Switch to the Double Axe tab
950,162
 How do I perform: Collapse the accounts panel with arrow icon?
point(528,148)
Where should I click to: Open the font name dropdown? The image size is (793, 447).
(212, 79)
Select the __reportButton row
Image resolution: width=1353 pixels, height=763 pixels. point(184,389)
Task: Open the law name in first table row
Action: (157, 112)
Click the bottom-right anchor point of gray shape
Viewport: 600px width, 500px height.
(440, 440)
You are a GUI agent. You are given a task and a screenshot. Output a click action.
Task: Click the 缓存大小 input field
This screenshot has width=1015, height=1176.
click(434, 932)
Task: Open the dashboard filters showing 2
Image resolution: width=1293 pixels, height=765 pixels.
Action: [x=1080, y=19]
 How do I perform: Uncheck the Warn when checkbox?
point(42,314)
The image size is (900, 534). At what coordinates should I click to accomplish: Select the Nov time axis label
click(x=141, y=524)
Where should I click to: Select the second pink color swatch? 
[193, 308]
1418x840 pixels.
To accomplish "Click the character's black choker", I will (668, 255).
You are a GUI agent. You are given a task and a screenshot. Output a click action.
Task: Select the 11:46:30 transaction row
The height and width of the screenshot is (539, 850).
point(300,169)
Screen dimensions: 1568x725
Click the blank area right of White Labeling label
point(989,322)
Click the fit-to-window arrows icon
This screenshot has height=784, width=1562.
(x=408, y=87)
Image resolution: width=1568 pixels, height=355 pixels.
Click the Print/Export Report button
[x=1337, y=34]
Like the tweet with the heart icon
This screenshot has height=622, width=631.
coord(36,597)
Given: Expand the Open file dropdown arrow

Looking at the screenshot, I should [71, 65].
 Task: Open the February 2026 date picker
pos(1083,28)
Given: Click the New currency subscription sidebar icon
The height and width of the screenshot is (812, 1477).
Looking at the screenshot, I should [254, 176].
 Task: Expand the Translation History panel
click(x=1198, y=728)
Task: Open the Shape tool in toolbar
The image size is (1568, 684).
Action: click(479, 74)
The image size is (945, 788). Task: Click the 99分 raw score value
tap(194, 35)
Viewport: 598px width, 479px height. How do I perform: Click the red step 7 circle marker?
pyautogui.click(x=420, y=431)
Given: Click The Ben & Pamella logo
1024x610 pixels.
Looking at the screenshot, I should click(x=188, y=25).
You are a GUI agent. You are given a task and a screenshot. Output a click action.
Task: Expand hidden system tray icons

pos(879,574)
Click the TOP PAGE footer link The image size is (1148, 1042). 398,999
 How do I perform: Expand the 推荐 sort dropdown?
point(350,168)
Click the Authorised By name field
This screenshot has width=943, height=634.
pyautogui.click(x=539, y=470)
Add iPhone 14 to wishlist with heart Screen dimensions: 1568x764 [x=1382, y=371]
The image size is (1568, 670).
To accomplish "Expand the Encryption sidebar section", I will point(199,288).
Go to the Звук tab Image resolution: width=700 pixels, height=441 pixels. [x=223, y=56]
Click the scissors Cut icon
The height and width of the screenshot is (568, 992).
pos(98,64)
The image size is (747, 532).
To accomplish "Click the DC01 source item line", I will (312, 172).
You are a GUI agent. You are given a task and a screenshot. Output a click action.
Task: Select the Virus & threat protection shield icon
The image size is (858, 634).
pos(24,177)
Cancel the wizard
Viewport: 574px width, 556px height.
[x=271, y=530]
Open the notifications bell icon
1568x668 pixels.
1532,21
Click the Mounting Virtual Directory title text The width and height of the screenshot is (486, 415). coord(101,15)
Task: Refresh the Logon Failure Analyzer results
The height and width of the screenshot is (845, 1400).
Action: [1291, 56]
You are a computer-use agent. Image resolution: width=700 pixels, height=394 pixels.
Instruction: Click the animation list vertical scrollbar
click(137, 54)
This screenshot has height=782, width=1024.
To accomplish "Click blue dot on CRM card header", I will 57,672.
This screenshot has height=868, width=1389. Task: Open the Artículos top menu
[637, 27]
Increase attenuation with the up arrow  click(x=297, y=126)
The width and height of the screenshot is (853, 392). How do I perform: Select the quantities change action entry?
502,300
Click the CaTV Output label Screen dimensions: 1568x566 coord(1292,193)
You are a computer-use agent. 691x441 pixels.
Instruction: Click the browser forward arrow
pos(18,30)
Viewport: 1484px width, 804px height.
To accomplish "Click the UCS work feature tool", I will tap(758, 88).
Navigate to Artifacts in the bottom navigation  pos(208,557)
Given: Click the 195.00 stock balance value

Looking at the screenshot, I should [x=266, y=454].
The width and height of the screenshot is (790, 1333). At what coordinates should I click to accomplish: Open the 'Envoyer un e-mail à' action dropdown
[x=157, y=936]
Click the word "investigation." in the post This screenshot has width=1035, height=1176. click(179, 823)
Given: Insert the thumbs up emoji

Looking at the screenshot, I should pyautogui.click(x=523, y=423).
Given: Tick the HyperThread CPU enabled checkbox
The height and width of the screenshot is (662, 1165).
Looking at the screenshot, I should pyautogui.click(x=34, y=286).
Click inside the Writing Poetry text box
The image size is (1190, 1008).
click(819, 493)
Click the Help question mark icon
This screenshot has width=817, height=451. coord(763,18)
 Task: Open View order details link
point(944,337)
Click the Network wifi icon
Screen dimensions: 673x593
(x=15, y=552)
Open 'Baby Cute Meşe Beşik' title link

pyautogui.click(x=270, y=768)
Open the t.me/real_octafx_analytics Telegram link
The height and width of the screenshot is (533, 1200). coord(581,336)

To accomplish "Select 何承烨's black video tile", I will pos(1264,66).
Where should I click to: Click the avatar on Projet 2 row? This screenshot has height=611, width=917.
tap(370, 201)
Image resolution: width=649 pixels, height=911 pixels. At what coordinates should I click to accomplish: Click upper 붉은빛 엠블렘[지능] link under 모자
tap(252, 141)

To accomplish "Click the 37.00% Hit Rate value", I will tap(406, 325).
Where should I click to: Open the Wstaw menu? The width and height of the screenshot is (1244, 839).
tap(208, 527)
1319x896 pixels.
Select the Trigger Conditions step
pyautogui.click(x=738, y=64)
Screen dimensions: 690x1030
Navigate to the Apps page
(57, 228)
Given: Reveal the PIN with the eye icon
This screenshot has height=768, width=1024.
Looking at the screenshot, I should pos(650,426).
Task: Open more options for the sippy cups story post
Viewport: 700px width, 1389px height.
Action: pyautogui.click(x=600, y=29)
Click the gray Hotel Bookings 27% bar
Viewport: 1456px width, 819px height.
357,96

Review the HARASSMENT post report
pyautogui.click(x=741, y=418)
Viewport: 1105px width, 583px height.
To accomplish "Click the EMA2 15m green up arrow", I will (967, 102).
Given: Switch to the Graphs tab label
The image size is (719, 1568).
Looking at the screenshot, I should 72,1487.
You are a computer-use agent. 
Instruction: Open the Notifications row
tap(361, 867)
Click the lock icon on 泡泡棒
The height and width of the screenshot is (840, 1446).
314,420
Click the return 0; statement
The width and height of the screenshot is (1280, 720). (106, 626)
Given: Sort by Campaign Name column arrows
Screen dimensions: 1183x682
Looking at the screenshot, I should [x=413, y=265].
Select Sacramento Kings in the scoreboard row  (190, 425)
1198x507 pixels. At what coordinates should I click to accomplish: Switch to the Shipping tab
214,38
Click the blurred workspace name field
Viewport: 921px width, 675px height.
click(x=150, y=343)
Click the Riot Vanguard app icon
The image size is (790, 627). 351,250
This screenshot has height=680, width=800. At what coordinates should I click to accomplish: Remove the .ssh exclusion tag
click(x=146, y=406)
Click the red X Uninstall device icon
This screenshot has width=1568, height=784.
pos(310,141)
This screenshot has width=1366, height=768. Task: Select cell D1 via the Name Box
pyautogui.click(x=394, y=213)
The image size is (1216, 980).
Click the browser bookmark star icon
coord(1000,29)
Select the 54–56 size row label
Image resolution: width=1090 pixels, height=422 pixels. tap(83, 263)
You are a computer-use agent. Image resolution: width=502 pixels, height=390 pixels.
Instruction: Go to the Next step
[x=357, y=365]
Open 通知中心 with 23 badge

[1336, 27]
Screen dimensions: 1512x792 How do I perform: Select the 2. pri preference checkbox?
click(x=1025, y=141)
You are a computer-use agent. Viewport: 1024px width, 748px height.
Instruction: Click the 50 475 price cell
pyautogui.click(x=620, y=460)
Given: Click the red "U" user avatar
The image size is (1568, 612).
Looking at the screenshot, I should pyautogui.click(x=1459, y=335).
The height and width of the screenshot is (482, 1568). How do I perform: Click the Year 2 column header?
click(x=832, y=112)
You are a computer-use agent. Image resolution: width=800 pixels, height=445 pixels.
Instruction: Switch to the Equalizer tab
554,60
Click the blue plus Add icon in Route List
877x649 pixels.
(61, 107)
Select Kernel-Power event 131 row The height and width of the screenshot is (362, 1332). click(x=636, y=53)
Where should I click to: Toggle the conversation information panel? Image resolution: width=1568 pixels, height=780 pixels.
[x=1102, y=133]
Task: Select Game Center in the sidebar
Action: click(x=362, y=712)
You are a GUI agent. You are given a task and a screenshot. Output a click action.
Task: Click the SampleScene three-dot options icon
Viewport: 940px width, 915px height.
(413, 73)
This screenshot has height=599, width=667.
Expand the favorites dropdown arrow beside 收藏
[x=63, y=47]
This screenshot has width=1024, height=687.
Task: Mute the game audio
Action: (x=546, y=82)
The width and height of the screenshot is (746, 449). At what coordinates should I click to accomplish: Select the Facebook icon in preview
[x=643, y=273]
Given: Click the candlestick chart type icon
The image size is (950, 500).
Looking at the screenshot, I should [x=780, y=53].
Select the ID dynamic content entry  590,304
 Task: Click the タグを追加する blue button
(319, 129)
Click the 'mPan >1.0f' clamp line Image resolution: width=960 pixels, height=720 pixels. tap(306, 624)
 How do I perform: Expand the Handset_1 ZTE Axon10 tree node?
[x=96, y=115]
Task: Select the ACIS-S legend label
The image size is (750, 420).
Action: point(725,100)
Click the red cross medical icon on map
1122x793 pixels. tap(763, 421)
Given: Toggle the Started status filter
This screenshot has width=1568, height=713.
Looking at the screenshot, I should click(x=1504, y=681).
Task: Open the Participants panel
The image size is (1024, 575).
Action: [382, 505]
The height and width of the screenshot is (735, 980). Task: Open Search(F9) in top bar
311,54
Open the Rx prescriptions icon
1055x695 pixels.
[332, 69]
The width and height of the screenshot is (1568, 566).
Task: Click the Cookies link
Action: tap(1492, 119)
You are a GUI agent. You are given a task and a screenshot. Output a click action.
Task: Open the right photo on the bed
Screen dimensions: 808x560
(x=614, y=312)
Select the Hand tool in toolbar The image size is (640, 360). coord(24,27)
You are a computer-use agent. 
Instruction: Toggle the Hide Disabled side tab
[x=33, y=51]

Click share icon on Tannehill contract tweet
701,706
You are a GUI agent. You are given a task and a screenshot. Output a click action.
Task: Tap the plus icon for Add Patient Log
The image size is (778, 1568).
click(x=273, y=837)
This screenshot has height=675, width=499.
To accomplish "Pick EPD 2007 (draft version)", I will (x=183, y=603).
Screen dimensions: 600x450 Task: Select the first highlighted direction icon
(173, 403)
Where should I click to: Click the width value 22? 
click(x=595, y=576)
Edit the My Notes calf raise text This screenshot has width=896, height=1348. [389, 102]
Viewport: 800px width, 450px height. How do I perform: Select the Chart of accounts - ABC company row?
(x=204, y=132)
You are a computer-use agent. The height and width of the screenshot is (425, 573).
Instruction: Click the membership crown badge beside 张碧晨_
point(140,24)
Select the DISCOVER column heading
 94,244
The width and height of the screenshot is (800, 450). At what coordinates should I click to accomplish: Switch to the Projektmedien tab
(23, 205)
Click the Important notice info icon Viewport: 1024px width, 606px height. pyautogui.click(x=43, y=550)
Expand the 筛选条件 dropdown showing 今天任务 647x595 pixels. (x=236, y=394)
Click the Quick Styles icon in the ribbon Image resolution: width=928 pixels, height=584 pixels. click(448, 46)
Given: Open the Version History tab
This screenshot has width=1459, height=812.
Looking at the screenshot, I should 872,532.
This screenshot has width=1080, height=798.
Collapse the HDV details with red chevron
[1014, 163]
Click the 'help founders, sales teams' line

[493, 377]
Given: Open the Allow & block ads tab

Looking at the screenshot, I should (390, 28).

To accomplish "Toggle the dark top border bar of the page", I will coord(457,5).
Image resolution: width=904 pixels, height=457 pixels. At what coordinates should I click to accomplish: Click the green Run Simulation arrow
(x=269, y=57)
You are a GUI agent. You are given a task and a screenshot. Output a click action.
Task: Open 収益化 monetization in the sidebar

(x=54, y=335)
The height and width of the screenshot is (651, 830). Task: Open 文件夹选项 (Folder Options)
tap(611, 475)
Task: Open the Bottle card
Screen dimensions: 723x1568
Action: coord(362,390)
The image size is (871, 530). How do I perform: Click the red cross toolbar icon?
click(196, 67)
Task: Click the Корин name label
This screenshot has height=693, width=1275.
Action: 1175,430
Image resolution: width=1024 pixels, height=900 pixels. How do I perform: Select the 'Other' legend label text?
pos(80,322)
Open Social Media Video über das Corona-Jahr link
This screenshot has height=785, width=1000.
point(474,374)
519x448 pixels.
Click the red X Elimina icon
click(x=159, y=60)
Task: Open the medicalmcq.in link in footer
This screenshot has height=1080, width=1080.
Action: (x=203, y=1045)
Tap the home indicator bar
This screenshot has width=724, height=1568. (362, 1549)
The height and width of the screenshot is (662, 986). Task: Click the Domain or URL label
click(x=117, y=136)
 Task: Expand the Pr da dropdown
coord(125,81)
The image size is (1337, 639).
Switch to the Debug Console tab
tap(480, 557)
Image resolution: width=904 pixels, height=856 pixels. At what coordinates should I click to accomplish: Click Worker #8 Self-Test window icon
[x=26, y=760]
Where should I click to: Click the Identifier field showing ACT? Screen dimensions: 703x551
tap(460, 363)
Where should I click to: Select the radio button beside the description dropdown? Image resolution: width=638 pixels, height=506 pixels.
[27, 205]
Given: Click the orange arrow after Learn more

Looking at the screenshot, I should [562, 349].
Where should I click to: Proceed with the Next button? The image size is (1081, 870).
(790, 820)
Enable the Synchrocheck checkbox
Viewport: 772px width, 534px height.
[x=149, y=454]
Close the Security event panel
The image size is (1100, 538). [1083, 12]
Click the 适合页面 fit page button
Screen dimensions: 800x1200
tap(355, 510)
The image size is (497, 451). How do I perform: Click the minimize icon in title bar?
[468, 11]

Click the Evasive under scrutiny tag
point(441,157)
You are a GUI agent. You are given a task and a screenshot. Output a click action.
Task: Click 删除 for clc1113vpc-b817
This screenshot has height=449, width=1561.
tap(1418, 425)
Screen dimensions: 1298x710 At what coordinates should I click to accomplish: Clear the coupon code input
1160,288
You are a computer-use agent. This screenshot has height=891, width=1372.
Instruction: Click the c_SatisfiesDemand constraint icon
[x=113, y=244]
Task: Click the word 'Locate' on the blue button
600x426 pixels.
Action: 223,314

+-------+

▸ **AIM OF THE EXERCISE**:
Working through the entries above, copy every line in which "card" is found.

▸ **EXERCISE SOLUTION**:
To accomplish "Click blue dot on CRM card header", I will 57,672.
Task: Open the Bottle card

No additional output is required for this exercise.